§ Exercise directions
In the listing below, find each line with the string "agent" and return it.

§ Records for processing

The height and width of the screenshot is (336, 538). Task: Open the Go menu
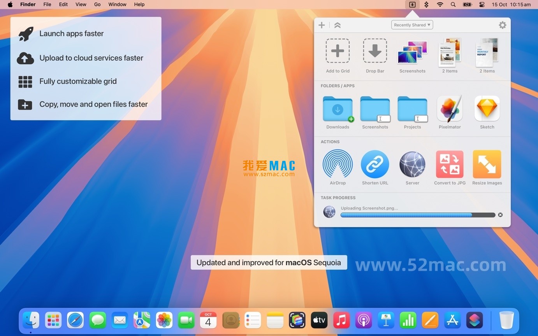(97, 4)
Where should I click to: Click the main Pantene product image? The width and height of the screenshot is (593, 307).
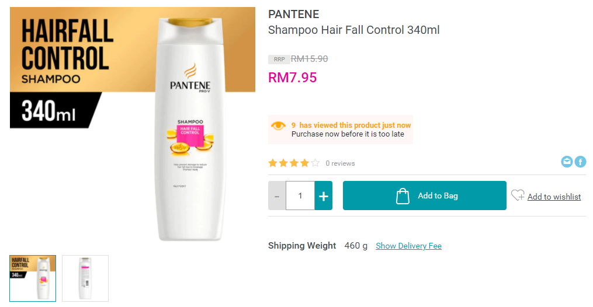(133, 125)
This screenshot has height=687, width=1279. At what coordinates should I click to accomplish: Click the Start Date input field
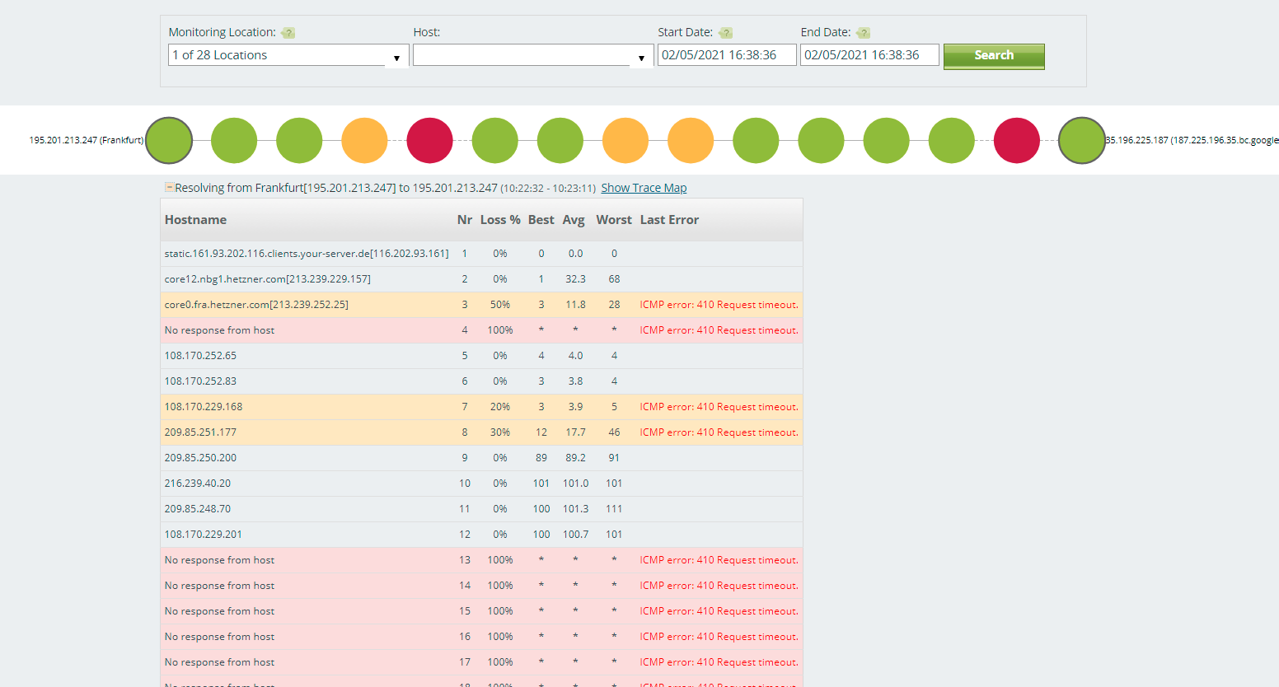click(725, 54)
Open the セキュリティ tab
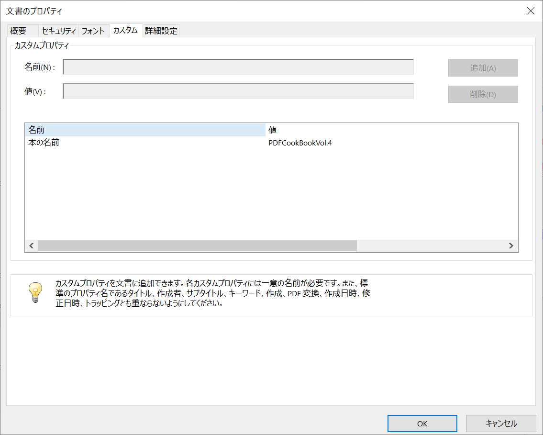The image size is (543, 435). [x=59, y=31]
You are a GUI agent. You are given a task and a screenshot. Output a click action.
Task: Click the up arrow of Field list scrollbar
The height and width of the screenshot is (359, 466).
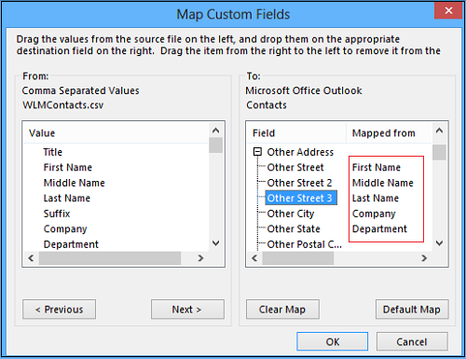tap(439, 131)
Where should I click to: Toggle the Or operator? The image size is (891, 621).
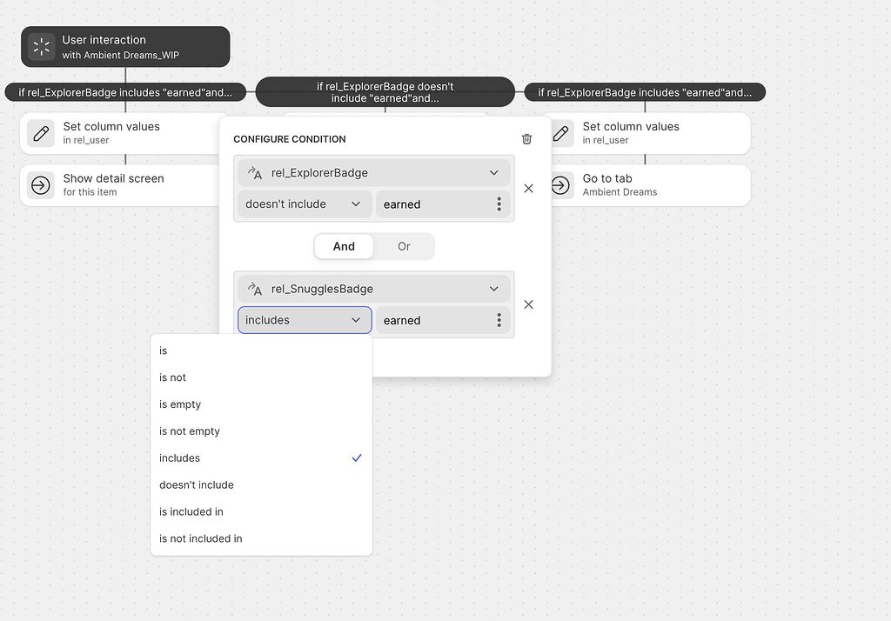pos(403,246)
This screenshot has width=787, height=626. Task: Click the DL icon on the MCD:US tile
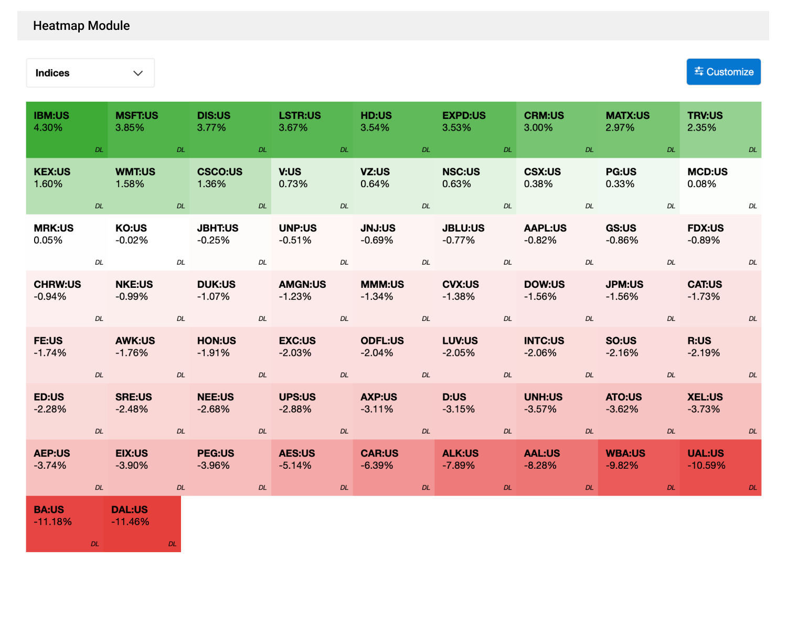click(752, 206)
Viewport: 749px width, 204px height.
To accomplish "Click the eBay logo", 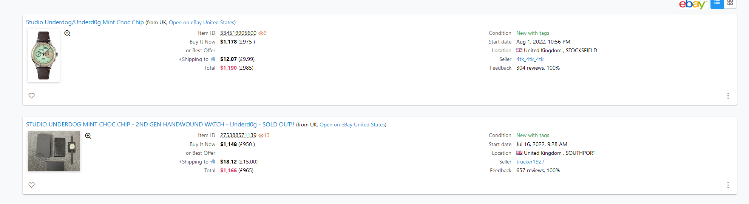I will point(692,4).
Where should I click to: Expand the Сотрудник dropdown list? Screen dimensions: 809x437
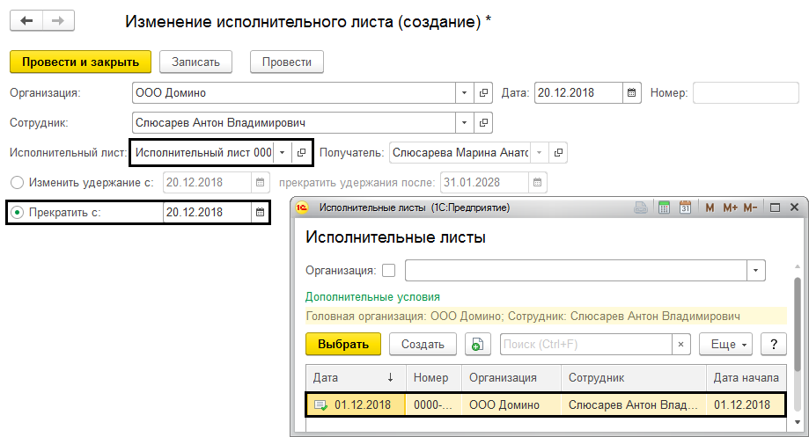(x=465, y=122)
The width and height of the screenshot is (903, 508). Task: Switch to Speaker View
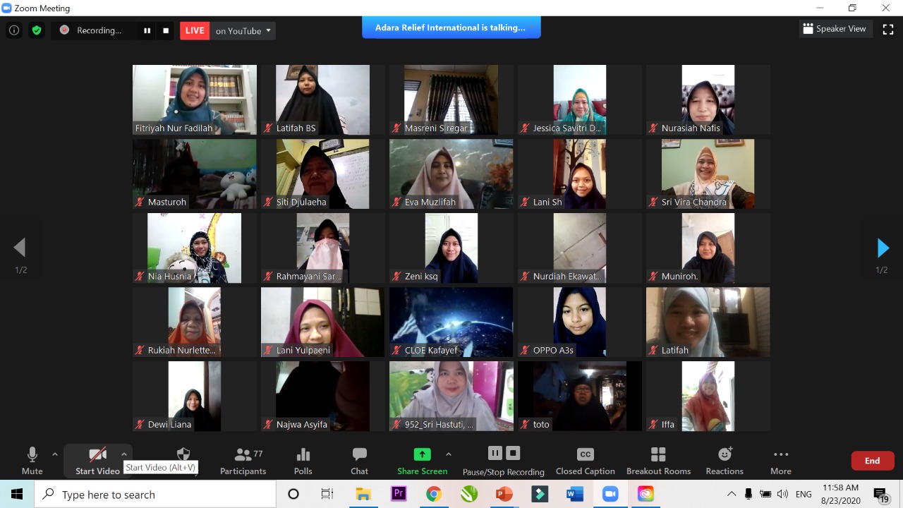click(x=834, y=29)
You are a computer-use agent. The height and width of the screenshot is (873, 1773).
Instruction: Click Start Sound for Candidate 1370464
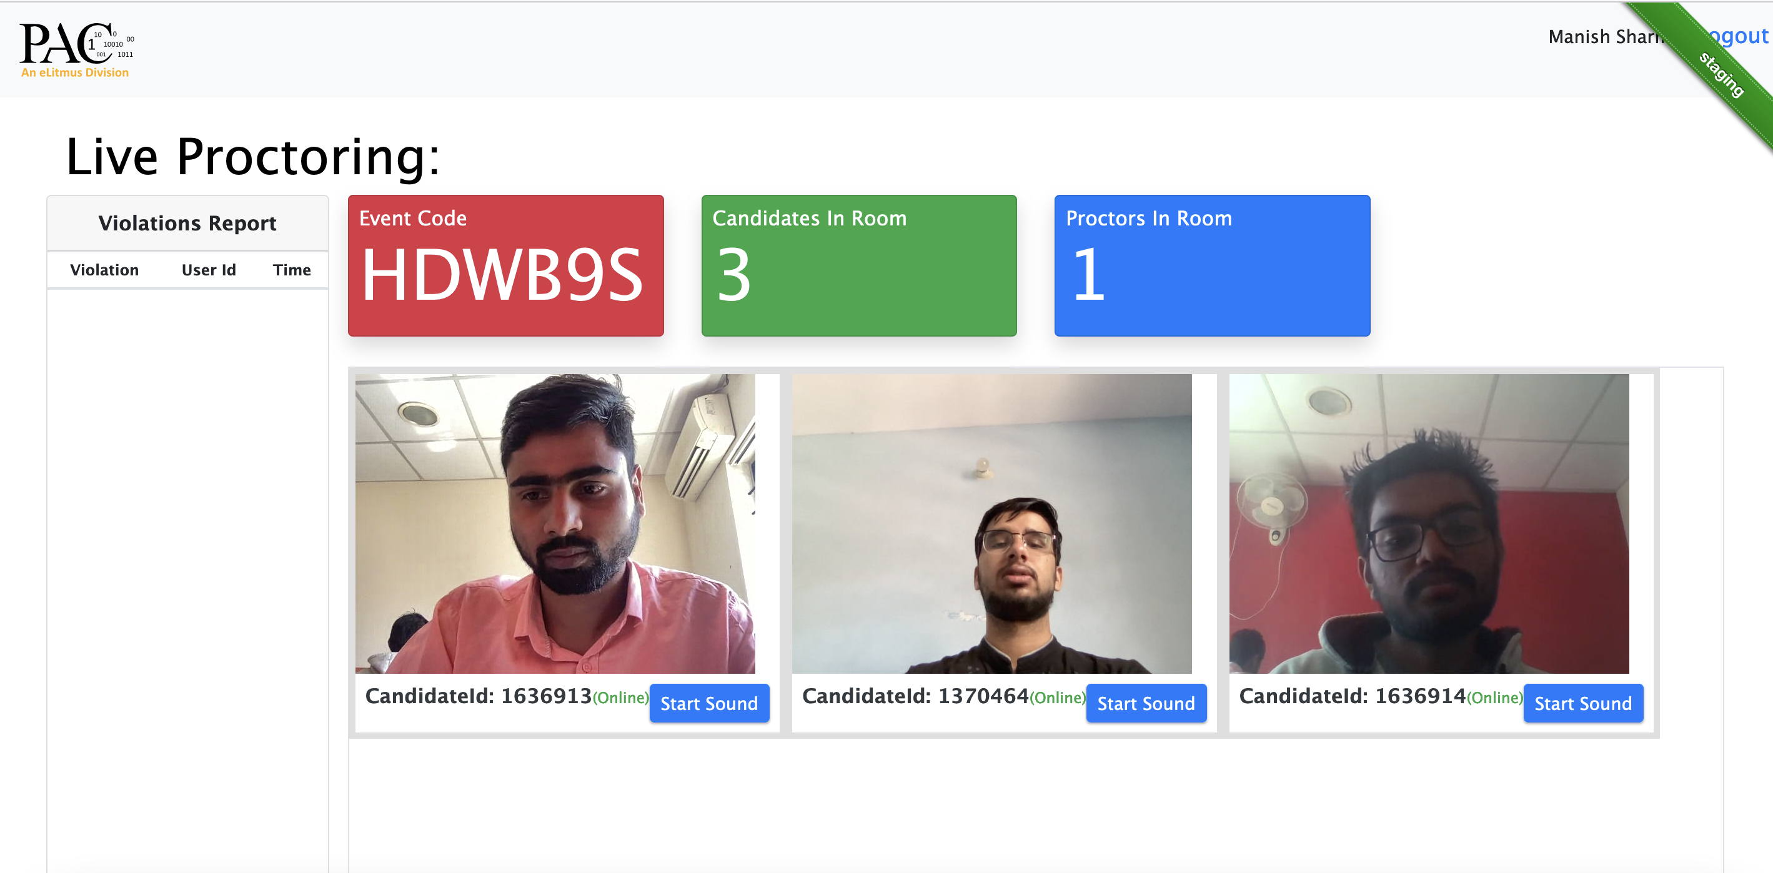click(x=1145, y=702)
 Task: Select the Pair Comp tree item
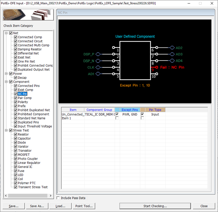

§ Reply
You are a GUI agent. You are given a task and a screenshot. Output a click action.
You are a computer-use agent. The height and width of the screenshot is (873, 1773).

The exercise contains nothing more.